Mozilla Rally allows users to donate their data to research studies “that are designed to build new resources, tools” and more.
Written by Jonathan Greig, Contributor

On Friday, Mozilla announced the release of a new data sharing platform called Rally that is designed to provide users with more control over how they share their data. 

The Firefox add-on allows people to donate their data to research studies that will focus on building new resources, tools, and "potentially even policies that empower people just like you to build a better internet and fight back against exploitative tech," according to Mozilla. 

Rebecca Weiss, director of data science at Mozilla and inceptor of Rally, told ZDNet the platform sought to answer the question "What if -- instead of companies taking your data without giving you a say -- you could select who gets access to your data, and put it to work for public good?"

"Rally is built for the browser with privacy and transparency at its core, and empowers people to contribute their browsing data to crowdfund projects for a better internet and a better society. The researchers behind each project will have better quality data, with a clear understanding of the source, and confidence that it's compliant with data privacy regulations," Weiss explained. 

"At Mozilla, we work every day on building a better internet, one that puts people first, respects their privacy, and gives them power over their online experience. We've been a leader in privacy features that help you control your data by blocking trackers. But, being 'data-empowered' also requires the ability to choose who you want to access your data."

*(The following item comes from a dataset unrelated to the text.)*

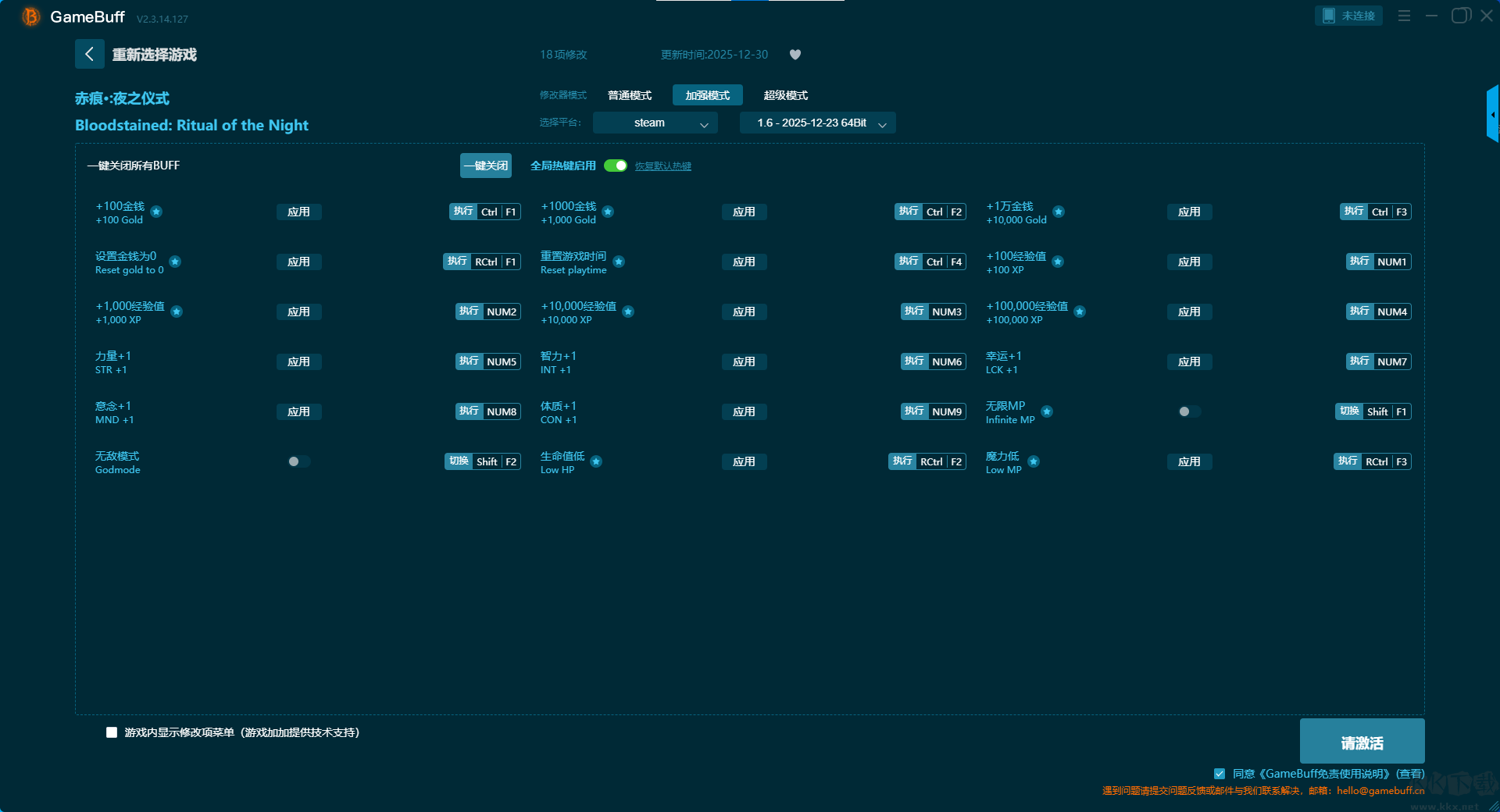
Task: Click the GameBuff logo icon
Action: coord(31,16)
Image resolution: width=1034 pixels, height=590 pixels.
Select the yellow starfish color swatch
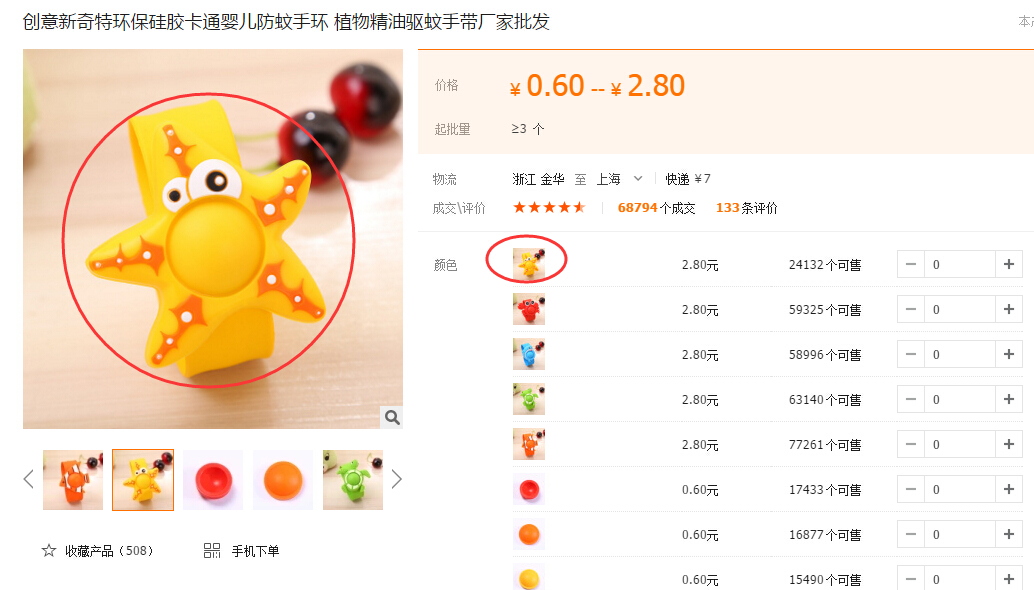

Mozilla called Rally a "first-of-its-kind" platform that addresses the thorny problem of data control. The organization has done surveys showing that many people in the US are frustrated by the lack of options they have when it comes to their data. Outside of using defensive tools to block all data collection or simply allowing all data to be used without user consent by online services, there are few options available for most users. 

Mozilla said it was trying to "flip the script on the surveillance economy's data practices" by demonstrating that there is a case to be made for an equitable market for data.  

Users install the Mozilla Rally add-on that is available for Firefox and sign up before finding studies that they would like to contribute to. Researchers will provide detailed explanations of what each research study is focused on, how your data will be used and where it ends up. Users are in full control and can pull their information out whenever they would like. 

Weiss told ZDNet that Mozilla has been concerned about data ecosystem issues for years and has been interested in additional data ecosystem innovations. Weiss added that Mozilla started by extending and applying their internal tools and capabilities to new user problems. 

"We also wanted to collaborate with a wider community and started with public interest researchers. We worked with Jonathan Mayer's group at Princeton to build tools to collect and manage user data. These tools are as accurate as researchers need, but don't require collection of as much data from users," Weiss said.

"We let individuals choose how much data to share, to which organizations, and for what purpose. In return, they'll not only contribute their data for public good, they'll also understand how their data is being used and tracked overall."

Mozilla has already partnered with Princeton University for studies like "Political and COVID-19 News" -- about misinformation about politics and COVID-19 -- and Stanford University on upcoming projects like "Beyond the Paywall."

"Cutting people out of decisions about their data is an inequity that harms individuals, society, and the internet. We believe that you should determine who benefits from your data. We are data optimists and want to change the way the data economy works for both people and day-to-day business," Weiss said. "We are excited to see how Rally can help understand some of the biggest problems of the internet and make it better." 

Researchers, like Princeton's Mayer, will be able to invite people to participate in studies and crowdfunded scientific efforts. 

Mayer, head of the "Political and COVID-19 News" project, said that for years, academic researchers have been "stymied" when trying to experiment on online services. 

"Rally flips the script and enables a new ecosystem of technology policy research," he noted.

Shoshana Vasserman and Greg Martin of the Stanford University Graduate School of Business are working on the "Beyond the Paywall" project, and Vasserman said research is needed to "get answers to the hard questions that we face as a society in the information age."

"But for that research to be credible and reliable, it needs to be transparent, considered, and treat every participant with respect. It sounds simple, but this takes a lot of work. It needs a standard bearer to make it the expectation in social science," Vasserman said. 

"In working with Rally, we hope to be part of that transformation."

Mozilla added that it was also launching a new toolkit called WebScience that helps researchers build standardized browser-based studies on Rally. 

Weiss and others at Mozilla explained that their goal for Rally is to show "that there is a case for an equitable market for data, one where every party is treated fairly, and we welcome mission-aligned organizations that want to join us on this journey." 

Rally is only available for Firefox users in the US over the age of 19 right now, but Mozilla said it plans to expand it globally in the future.